His comments follow a Financial Times report that leading members of the government’s Scientific Advisory Group for Emergencies (Sage) and the Scientific Pandemic Influenza Group on Modelling (Spi-m) had proposed a two-week national lockdown to coincide with the October school half-term.
Mr Hancock warned that the country was facing a surge in coronavirus cases and hospitalisations, but argued that since the vast majority of new transmission was occurring within social settings rather than in schools and workplaces these did not need to be closed.
“This is a big moment for the country, we are seeing an acceleration in the number of cases, we are also seeing that the number of people hospitalised with coronavirus is doubling every eight days,” he told the BBC’s Today programme.
“The strategy is to keep the virus down as much as is possible, while protecting education and the economy and doing everything we possibly can for the cavalry that is on the horizon of the vaccine and mass testing and the treatments.”
He added: “These can be done alongside restrictions of our social lives basically. That is the approach that we’ve been taking in the areas of local lockdown.”
In an earlier interview with the Today programme, Jon Ashworth, shadow health secretary, said Mr Hancock had been deliberately evasive on the issue of reintroducing lockdowns.
“As it happens, we asked Matt Hancock about this in the House of Commons about further lockdowns or further measures; he didn’t engage with the questions, he ignored the question,” the Labour politician said.
“We have always warned the government that unless you fix the testing and tracing system — we made these warnings some months ago — then infections will rise and the system will get out of control.”
One scientist who sits on Sage warned that if the R number, which measures how many cases are caused by one infected person, remained the same, the escalating crisis would “break” the NHS.
On Friday, the North East of England became the latest region to be hit with coronavirus restrictions. Residents in Northumberland, North Tyneside, Newcastle upon Tyne, Gateshead, South Tyneside, Sunderland and County Durham, are prohibited from socialising with people outside their household or support bubble.
Hospitality outlets have also been ordered to close between 10pm and 5am and operate a table service only.
Despite the increasing number of localised lockdowns, which also include swaths of Greater Manchester, Glasgow and Birmingham, Prime Minister Boris Johnson told MPs at a Commons liaison committee meeting on Wednesday that a second national lockdown would be “disastrous” for the economy.
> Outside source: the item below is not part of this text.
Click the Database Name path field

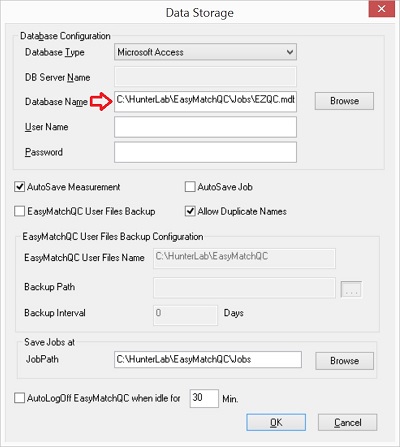point(205,101)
“I don’t want a second national lockdown — I think it would be completely wrong for this country and we are going to do everything in our power to prevent it,” he said.
The government has also announced the launch of its new adult social care winter plan, which will include an extra £546m for the infection control fund.
As part of the plan, designed to prevent the spread of coronavirus within care homes, free personal protective equipment will be provided to residents and workers, while a chief nurse for adult social care will be appointed to provide clinical leadership to the sector.
The plan will also include the creation of a new dashboard, which will act as a single point of information for local and national authorities to monitor Covid-19 outbreaks.